Ada alasan keuangan yang berkontribusi terhadap hal ini, tetapi perbaikan besar-besaran juga bisa dilakukan dalam cara perekrutan pemain. Pada saat ini, dalam banyak kasus, perekrutan pemain dilakukan secara sembarangan dan terbuka untuk disalahgunakan.

Tidak harus terus-menerus mendatangkan pemain dari Brasil akan menjadi awal yang bagus. Ada tempat-tempat yang lebih murah untuk mencari pemain. Pada awalnya memang membutuhkan banyak usaha dan membutuhkan lebih banyak uang, tetapi manfaat jangka panjangnya layak untuk dipertimbangkan.

Klub bisa bekerja sama jika diperlukan, mengumpulkan beberapa sumber daya untuk memperluas jangkauan mereka dan benar-benar mengetahui kualitas seorang pemain sebelum membuat keputusan untuk mengontraknya.

Pelajaran terbesar dari semua pemikiran itu menghasilkan satu kesimpulan yang jelas. Leicester bukanlah klub miskin tetapi mereka jelas tidak mempunyai sumber daya  keuangan yang besar untuk mendatangkan pemain-pemain bintang. Tim-tim seperti Chelsea dan Manchester City mungkin tampil di bawah performa terbaik mereka pada musim ini tetapi Leicester selalu siap untuk mengambil keuntungan dari setiap kesempatan yang diberikan.

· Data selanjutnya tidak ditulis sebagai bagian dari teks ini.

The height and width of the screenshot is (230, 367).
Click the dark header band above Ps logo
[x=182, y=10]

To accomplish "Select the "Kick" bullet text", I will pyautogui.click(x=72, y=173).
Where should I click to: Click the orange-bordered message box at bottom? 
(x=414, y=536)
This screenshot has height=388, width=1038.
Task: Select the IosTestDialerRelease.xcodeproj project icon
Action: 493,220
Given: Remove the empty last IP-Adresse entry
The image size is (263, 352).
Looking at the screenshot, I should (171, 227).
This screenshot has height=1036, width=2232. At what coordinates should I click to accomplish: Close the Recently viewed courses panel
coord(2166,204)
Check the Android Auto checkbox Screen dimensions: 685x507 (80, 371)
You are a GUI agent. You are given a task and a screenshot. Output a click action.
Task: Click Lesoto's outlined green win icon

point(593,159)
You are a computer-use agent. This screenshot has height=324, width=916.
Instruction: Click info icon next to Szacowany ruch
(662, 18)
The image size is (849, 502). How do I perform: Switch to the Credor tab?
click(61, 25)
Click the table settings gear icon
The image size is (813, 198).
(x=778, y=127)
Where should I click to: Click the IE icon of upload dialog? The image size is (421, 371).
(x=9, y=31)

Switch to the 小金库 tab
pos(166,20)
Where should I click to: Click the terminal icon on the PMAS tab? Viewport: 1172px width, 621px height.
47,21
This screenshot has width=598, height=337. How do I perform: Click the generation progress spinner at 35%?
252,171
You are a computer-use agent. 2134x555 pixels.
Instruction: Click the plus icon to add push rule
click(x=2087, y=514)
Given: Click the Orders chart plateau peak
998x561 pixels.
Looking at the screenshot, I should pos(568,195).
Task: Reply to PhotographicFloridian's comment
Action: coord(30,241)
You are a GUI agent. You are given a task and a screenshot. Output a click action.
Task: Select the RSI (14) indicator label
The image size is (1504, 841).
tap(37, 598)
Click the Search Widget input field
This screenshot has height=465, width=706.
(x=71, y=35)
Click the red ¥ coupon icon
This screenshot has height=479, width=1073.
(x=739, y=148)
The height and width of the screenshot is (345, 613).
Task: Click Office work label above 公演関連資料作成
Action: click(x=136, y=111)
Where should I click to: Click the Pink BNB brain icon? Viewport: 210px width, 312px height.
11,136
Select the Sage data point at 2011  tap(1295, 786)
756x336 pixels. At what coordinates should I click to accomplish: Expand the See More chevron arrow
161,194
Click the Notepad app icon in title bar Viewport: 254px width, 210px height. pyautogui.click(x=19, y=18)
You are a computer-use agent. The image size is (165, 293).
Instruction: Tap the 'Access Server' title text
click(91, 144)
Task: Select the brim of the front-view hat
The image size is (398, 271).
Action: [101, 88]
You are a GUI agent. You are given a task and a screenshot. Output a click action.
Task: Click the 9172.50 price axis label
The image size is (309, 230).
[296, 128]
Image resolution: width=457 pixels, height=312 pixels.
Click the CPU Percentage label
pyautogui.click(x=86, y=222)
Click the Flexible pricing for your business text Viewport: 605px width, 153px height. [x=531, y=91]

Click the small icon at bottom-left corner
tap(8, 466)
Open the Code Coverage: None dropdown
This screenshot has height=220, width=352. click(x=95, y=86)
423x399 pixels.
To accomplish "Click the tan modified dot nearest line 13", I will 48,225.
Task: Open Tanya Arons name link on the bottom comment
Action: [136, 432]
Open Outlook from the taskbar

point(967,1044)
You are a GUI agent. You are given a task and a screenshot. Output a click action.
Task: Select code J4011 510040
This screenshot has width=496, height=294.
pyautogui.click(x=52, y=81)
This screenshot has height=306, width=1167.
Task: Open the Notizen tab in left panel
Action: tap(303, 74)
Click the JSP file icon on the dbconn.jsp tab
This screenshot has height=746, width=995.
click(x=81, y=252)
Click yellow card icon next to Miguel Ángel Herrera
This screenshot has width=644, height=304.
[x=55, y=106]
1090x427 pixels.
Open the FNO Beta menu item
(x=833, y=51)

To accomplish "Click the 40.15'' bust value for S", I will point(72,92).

Cara berpikir hampir semua orang yang meyakini bahwa kekuatan keuangan Buriram dan Johor Darul Ta'zim tidak dapat disaingi harus dihilangkan. Jika tidak, hal itu hanya akan membuat semakin sulit. Tetapi klub yang melakukan sesuatu yang berbeda, melakukan hal yang benar di luar lapangan, yang lebih mementingkan gairah daripada uang, dan mempunyai semangat tim yang melebihi segala sesuatu bisa meraih kesuksesan.

Jika pemilik asal Thailand mampu melakukan segalanya dengan benar di Premier League di mana mereka menghadapi pemilik-pemilik kaya dari berbagai penjuru dunia, tidak ada alasan bagi bos-bos klub asal Thailand dan Malaysia untuk tidak dapat melakukannya di rumah mereka sendiri.